Marijuana, Alcohol and Drug Use Among the Manufacturing Workforce

Medical Marijuana Perscription

Businesses in the US have always been concerned with the use of drugs and alcohol in the workplace. But now, with the social acceptability and legalization of marijuana use, most businesses, especially manufacturers, are faced with an increasing employee workplace challenge.

Of all drug users, it is estimated that 68.9% are employed and active in the workplace, according to the Substance Abuse and Mental Health Administration (SAMHSA). And unfortunately, the US Occupational Safety and Health Administration (OSHA) reports that 10% to 20% of work-related fatalities involved the use of drugs and alcohol. With the direct workers’ compensation costs of occupational injuries exceeding $1 billion per week, employers must consider how to prevent dangerous and costly impacts of drugs and alcohol in the workplace.

When an injury occurs as a result of drug or alcohol use, example cost repercussions include:

  • Workers’ compensation and medical costs
  • Missed-work days
  • Accident investigations
  • Hiring and training of replacement employees
  • Repairs to damaged property
  • Implementation of corrective measures and training
  • Reputational damages

While there is an obvious concern with having workers on the job that are under the influence of drugs and alcohol, there is also a new concern over the use of marijuana outside the office. Currently, 10 states have legalized use of marijuana for recreational use and 33 states allow for medical marijuana usage. Marijuana usage is a larger employer concern because it is much more difficult to detect whether the usage was during work hours or non-work hours. Because marijuana is still federally illegal, it is often easiest to have an outright ban—but it is critical to understand your state’s laws. Often medical marijuana users are protected from the failure of an employer-mandated drug test. Disciplining or terminating a medical marijuana patient may result in a discrimination lawsuit.

What is most critical is to ensure that your manufacturing firm has a well-defined, documented and enforced Drug and Alcohol Policy that has been reviewed by legal and compliance experts. Two major principles to adhere to are equity and transparency.

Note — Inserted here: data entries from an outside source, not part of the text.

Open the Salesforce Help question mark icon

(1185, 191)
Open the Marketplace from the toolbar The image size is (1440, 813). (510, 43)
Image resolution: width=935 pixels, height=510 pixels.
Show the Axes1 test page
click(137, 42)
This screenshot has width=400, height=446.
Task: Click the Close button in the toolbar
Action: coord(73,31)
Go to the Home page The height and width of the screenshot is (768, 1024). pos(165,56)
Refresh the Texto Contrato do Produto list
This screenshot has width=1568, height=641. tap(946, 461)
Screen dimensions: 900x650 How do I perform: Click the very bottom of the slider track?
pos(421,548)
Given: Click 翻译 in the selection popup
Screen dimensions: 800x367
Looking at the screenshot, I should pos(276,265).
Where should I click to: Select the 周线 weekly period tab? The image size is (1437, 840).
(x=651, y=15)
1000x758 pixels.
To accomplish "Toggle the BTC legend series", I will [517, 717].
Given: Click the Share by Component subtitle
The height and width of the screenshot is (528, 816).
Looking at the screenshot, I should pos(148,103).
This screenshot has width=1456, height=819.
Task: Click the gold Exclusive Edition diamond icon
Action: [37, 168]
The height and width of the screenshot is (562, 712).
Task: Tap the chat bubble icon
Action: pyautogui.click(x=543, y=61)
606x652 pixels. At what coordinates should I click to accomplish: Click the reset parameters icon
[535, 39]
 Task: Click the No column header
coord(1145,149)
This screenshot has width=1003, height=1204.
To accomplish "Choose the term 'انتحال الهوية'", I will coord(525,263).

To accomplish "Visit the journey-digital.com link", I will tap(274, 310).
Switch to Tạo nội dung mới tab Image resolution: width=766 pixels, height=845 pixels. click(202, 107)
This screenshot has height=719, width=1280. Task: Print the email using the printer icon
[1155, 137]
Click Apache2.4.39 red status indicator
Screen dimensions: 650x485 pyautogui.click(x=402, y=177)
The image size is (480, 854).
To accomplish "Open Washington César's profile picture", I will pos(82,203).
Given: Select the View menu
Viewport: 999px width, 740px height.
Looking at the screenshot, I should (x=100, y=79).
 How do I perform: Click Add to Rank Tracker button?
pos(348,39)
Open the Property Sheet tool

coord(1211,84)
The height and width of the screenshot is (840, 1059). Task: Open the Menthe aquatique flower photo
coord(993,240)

Equity: You should be contracted with a third-party licensed drug testing facility that can independently assess your employees.

Transparency: Your plan should be effectively communicated to all employees with detailed reasons for the key components of the policy. This policy should be clear to any new employees upon or before hire.

As highlighted above, drug and alcohol use among your workforce can have costly impacts on your workers’ compensation plan. If you have developed a robust drug and alcohol policy at your firm that meets the above criteria, you should ensure that it is documented with your insurance carrier to receive credit on your workers’ compensation policy.